PHI Leak Checker (SAFE / REVIEW / UNSAFE) — Synthetic

This model predicts whether a given text still contains Protected Health Information (PHI) after redaction (or whether it likely requires human review). It is designed as a second safety gate in privacy-first pipelines such as:

  • Clinical note de-identification workflows
  • Zero-trust logging guardrails (pre-log or post-redaction validation)
  • Data preparation for analytics/LLM usage (PHI risk screening)

Labels

The model outputs one of three labels:

  • SAFE: no PHI detected (or properly redacted)
  • REVIEW: ambiguous / potentially sensitive patterns remain (recommend human review or stricter redaction)
  • UNSAFE: PHI likely present (block/quarantine)

Tip: Treat REVIEW as “allow with flag” and UNSAFE as “quarantine/drop” in production guardrails.


How it works

This is a sequence classification model (Transformers) trained on synthetic clinical-note-like and log-like text examples.
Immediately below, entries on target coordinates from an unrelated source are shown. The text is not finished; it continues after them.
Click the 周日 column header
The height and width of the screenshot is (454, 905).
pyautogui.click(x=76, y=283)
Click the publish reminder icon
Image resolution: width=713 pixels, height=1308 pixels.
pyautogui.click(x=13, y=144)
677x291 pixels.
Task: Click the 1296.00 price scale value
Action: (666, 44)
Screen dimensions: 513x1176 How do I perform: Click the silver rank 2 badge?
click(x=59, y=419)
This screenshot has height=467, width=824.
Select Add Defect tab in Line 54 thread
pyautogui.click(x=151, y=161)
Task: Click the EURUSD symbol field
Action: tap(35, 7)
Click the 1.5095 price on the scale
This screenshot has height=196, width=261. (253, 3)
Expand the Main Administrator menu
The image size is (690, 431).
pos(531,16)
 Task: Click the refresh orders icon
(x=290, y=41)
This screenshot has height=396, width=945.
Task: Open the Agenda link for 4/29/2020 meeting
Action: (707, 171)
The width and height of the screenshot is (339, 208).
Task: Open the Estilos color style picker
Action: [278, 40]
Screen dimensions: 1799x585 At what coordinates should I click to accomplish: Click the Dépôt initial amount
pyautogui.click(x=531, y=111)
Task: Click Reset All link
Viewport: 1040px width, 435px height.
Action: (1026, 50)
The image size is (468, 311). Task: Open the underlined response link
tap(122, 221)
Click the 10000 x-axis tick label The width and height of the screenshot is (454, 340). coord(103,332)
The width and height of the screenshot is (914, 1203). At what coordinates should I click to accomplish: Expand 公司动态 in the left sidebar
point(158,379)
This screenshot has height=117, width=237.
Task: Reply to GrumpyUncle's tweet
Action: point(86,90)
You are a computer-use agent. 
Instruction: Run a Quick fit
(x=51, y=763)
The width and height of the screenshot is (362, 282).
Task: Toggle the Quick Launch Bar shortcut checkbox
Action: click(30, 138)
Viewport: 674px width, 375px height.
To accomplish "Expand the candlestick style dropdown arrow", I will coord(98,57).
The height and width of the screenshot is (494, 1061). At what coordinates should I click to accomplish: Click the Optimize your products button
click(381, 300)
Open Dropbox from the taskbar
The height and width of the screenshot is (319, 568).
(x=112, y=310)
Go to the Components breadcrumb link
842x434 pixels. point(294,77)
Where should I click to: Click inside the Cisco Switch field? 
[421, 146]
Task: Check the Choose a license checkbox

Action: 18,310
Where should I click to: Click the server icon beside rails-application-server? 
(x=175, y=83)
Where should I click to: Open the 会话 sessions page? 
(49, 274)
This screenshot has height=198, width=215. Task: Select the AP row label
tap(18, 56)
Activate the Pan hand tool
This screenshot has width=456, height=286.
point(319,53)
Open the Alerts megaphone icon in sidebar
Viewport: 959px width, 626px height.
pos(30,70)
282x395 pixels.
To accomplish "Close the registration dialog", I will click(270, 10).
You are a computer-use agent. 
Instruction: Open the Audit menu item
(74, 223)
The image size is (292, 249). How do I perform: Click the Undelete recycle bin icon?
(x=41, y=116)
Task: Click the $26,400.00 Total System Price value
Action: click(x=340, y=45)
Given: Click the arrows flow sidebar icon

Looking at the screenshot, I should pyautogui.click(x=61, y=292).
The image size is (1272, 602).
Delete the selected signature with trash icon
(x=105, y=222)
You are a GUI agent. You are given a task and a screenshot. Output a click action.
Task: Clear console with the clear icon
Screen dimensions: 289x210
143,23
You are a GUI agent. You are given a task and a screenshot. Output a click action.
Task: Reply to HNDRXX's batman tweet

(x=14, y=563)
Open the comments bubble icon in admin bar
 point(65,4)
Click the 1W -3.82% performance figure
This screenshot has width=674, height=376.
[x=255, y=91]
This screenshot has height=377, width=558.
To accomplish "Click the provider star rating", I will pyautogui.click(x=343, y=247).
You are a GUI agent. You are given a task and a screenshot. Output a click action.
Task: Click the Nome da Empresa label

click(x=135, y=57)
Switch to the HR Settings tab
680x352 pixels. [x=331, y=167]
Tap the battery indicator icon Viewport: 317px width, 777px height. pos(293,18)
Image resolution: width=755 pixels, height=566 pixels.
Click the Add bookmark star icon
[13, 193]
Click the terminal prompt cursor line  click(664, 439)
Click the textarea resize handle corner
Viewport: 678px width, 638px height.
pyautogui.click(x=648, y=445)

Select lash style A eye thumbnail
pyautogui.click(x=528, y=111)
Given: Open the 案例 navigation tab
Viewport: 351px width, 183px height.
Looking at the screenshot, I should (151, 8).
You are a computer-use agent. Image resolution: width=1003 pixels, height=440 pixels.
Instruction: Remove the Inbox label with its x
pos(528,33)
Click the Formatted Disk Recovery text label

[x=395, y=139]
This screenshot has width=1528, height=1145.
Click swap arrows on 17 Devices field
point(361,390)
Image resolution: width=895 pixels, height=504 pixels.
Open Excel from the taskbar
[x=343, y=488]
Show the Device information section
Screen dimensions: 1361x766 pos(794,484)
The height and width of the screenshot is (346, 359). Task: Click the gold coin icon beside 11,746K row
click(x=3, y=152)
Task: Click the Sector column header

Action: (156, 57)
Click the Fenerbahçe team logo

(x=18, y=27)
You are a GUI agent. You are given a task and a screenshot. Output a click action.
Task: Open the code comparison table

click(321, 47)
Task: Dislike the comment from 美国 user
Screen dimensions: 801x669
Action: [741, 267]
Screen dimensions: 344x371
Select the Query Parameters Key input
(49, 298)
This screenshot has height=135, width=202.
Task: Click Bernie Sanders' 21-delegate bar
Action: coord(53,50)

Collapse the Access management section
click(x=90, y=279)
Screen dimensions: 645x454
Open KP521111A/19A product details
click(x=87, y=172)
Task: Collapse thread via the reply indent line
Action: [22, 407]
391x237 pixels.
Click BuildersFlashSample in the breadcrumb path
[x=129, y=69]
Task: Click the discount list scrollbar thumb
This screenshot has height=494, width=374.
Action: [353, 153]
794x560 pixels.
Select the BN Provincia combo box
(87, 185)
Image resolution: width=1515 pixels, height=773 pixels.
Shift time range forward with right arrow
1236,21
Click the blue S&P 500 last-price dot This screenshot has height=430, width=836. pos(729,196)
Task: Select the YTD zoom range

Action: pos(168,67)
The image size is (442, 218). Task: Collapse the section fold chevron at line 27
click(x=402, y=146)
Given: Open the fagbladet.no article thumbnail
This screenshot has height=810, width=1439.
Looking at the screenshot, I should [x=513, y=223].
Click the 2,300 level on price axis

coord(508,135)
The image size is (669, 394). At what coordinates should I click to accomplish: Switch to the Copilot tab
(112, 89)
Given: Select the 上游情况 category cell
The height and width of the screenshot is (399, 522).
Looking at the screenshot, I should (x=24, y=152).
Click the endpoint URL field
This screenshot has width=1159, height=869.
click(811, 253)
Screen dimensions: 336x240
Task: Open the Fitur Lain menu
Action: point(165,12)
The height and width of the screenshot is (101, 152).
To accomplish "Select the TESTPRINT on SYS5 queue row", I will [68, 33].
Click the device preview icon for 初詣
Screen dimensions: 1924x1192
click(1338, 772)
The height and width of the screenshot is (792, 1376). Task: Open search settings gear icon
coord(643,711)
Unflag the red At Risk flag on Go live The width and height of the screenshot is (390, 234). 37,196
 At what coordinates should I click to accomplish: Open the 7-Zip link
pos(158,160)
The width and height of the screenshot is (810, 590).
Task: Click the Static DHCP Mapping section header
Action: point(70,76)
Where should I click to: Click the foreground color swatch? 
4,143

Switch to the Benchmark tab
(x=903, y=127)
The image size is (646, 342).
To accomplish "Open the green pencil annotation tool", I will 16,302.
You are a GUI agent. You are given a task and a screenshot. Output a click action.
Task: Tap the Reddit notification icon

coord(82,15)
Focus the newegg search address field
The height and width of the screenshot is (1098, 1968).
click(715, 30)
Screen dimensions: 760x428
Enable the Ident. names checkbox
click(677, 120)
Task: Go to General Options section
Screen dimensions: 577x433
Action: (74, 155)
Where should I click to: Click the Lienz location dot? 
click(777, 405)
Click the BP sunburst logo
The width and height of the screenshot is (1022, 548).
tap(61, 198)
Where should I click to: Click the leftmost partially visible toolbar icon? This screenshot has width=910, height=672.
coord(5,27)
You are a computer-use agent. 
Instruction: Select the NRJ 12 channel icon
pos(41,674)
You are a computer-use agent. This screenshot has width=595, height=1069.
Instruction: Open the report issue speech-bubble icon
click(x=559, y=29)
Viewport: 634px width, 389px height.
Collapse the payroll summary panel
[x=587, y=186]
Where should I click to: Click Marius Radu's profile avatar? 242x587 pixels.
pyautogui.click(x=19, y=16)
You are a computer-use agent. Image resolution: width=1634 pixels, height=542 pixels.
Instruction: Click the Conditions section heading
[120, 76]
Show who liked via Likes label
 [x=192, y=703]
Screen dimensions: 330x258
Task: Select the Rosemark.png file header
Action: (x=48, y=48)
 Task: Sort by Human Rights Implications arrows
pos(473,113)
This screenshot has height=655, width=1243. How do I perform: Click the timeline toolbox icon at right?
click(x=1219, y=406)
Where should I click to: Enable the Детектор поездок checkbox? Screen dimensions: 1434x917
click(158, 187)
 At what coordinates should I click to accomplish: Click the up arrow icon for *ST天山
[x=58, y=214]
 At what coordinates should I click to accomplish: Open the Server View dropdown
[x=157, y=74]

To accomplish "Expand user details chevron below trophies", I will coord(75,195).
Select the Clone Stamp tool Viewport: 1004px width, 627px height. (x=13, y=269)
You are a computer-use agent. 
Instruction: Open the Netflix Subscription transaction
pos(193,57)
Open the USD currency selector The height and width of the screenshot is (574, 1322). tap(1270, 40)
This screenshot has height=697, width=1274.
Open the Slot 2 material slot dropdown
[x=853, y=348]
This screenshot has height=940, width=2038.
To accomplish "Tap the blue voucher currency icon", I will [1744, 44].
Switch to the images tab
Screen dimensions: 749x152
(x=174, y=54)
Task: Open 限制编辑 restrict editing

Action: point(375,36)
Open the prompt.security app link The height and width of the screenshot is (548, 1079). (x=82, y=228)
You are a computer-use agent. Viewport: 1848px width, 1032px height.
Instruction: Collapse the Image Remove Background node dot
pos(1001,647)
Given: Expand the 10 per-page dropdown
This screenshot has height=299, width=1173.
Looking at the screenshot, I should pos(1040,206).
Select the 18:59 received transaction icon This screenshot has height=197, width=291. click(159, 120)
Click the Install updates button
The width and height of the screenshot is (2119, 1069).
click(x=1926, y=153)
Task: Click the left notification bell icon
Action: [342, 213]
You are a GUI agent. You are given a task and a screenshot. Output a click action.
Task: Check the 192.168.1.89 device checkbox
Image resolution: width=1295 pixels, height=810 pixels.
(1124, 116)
Training data is generated by:

  1. Creating synthetic notes/logs with inserted PHI-like fields (name, phone, email, address, IDs, dates, etc.)
  2. Producing three variants per source:
    • fully redacted → SAFE
    • partially redacted / ambiguous → REVIEW
    • unredacted → UNSAFE

This produces strong supervision without using real patient data.


Intended Use

Appropriate uses

  • PHI leakage screening for synthetic / internal test data
  • Guardrails in logging pipelines (detect if PHI slipped through)
  • Research prototypes and privacy tooling demos

Not intended for

  • Medical diagnosis or treatment advice
  • Sole control for HIPAA/GDPR compliance decisions
  • High-stakes decisions without additional safeguards

Limitations

  • Trained on synthetic text: real-world hospital data may contain formats, abbreviations, and edge cases not represented here.
  • May produce false positives on ID-like numbers or addresses.
  • Does not guarantee removal of all PHI; it should be part of a layered approach.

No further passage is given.